Avec une centaine de journalistes derrière les barreaux, la Turquie est la plus grande prison du monde pour les professionnels des médias. La grande majorité des journalistes emprisonnés ont été arrêtés sous l’état d’urgence consécutif à la tentative de putsch de juillet 2016. Ils sont en détention provisoire, sans avoir encore été condamnés.


Le recours à la détention provisoire est censé être exceptionnel, dûment justifié par des circonstances et risques précis. Mais la justice turque en fait un usage systématique et abusif, qui s’apparente à une forme de punition et de revanche politique. Les recours légaux contre la détention des journalistes sont rejetés par principe et sans examen sérieux.

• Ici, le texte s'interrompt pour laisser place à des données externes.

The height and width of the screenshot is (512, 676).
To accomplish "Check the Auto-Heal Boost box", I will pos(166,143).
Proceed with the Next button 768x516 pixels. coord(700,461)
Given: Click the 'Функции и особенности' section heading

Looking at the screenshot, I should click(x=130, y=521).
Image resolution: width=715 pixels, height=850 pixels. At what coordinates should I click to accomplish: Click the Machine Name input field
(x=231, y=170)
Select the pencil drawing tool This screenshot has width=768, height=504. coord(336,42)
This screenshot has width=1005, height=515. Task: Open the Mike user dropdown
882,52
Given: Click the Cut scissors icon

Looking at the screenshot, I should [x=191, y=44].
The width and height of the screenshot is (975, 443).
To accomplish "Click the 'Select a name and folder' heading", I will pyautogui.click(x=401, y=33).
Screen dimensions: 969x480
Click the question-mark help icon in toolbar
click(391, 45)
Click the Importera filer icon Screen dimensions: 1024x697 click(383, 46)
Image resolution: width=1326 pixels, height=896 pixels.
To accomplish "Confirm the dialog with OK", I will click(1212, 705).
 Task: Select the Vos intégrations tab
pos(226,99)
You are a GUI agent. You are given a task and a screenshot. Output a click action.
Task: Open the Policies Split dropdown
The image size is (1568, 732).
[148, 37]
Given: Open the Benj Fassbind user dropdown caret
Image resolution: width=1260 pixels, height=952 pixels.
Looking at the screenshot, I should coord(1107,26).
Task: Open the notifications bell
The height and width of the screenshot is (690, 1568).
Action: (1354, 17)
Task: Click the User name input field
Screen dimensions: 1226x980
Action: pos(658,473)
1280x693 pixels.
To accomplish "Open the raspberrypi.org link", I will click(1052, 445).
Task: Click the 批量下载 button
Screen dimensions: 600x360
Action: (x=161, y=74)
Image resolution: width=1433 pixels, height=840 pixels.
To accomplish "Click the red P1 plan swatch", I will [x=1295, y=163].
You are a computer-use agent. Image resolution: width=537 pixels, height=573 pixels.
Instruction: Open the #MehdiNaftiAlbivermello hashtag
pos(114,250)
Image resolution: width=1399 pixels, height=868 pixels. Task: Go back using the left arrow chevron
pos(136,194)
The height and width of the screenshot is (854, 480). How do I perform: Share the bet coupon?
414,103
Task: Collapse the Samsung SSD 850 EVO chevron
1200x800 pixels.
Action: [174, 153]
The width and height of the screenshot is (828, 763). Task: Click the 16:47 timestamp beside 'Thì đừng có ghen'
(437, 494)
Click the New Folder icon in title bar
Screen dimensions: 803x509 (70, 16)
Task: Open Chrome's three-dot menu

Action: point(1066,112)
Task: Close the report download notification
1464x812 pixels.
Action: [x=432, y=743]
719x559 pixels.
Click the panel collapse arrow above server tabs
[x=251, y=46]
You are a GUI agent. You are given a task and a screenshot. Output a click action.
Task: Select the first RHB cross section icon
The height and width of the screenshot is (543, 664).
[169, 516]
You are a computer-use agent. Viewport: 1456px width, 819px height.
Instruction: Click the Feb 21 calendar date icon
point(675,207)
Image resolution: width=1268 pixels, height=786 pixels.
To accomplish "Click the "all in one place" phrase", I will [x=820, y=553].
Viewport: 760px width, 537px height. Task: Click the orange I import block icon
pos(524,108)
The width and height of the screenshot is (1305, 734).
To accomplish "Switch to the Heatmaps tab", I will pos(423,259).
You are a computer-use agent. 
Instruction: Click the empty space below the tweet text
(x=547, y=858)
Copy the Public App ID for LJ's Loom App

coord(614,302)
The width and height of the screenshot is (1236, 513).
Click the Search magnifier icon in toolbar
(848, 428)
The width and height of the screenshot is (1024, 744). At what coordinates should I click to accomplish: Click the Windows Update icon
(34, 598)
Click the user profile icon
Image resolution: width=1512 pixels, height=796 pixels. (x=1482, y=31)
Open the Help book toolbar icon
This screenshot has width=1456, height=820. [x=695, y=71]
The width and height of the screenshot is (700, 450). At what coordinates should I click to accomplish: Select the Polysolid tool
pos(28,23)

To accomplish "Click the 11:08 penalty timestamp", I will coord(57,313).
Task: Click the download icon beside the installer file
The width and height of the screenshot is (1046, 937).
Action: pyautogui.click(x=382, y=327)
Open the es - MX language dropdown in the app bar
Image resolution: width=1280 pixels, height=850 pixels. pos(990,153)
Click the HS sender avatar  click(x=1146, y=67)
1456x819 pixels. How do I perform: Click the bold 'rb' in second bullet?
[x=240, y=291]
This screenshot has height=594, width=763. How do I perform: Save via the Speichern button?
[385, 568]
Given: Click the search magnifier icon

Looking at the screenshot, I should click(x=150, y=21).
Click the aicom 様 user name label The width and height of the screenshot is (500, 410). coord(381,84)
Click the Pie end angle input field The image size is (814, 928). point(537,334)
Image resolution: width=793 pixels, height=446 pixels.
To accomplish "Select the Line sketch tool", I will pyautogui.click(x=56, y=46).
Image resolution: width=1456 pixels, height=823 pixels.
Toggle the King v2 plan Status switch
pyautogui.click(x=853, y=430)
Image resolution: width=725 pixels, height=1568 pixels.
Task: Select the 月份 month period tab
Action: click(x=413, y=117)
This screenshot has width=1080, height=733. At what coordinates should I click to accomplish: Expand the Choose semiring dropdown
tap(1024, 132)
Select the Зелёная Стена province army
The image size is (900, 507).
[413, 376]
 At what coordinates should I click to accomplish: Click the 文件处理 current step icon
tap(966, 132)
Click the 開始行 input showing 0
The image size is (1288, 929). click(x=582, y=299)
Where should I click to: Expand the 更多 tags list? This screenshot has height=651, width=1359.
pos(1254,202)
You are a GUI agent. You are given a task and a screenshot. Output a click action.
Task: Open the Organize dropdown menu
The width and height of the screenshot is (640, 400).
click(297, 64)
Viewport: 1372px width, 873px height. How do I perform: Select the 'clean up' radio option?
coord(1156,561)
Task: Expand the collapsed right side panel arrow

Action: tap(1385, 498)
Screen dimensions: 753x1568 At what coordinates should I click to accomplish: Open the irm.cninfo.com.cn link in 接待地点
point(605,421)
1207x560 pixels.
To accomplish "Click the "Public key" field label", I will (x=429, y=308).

Depuis près d’un an, l’état d’urgence et la purge massive de la magistrature portent la politisation et le manque d’indépendance de la justice turque à son paroxysme. La Cour constitutionnelle, qui jouait un rôle essentiel pour tenter de faire respecter la liberté d’expression, est désormais paralysée : saisie de nombreux cas de journalistes emprisonnés, elle n’a encore rendu aucune décision.


L’absence de tout recours effectif dans le pays pousse de plus en plus d’avocats de journalistes emprisonnés à saisir directement la CEDH, dont les décisions sont contraignantes pour les autorités turques. La Cour a annoncé examiner une quinzaine de cas en priorité, dont dernièrement celui de Deniz Yücel, mais aucune décision n’a encore été rendue. Chaque cas doit d’abord être déclaré recevable avant d’être tranché sur le fond.


Trois jours de mobilisation en faveur des journalistes emprisonnés en Turquie


Ce rassemblement clôt un week-end de mobilisation de RSF et C215 en faveur des journalistes emprisonnés en Turquie. Le célèbre artiste de rue C215 a répliqué les dix portraits à travers tout Paris, sur du mobilier urbain. Plus de 500 pochoirs #SaveTurkishJournalists ont été distribués dans la capitale, permettant à chacun de manifester sa solidarité et son soutien aux journalistes emprisonnés en Turquie. Les photos sont partagées sur Twitter avec le mot-clé #SaveTurkishJournalists.


La Turquie occupe la 155e place sur 180 au Classement mondial de la liberté de la presse, établi par RSF en 2017. Déjà très préoccupante, la situation des médias est devenue critique sous l’état d’urgence proclamé à la suite de la tentative de putsch du 15 juillet 2016 : le pays s’enfonce dans une spirale répressive sans précédent. Près de 150 médias ont été fermés d’un trait de plume, réduisant le pluralisme à une poignée de journaux à faible tirage. Les journalistes restés en liberté sont tout aussi exposés à l’arbitraire : procès en cascade, retrait de carte de presse, annulation de passeport, confiscation de biens… La censure d’Internet et des réseaux sociaux atteint des niveaux inédits.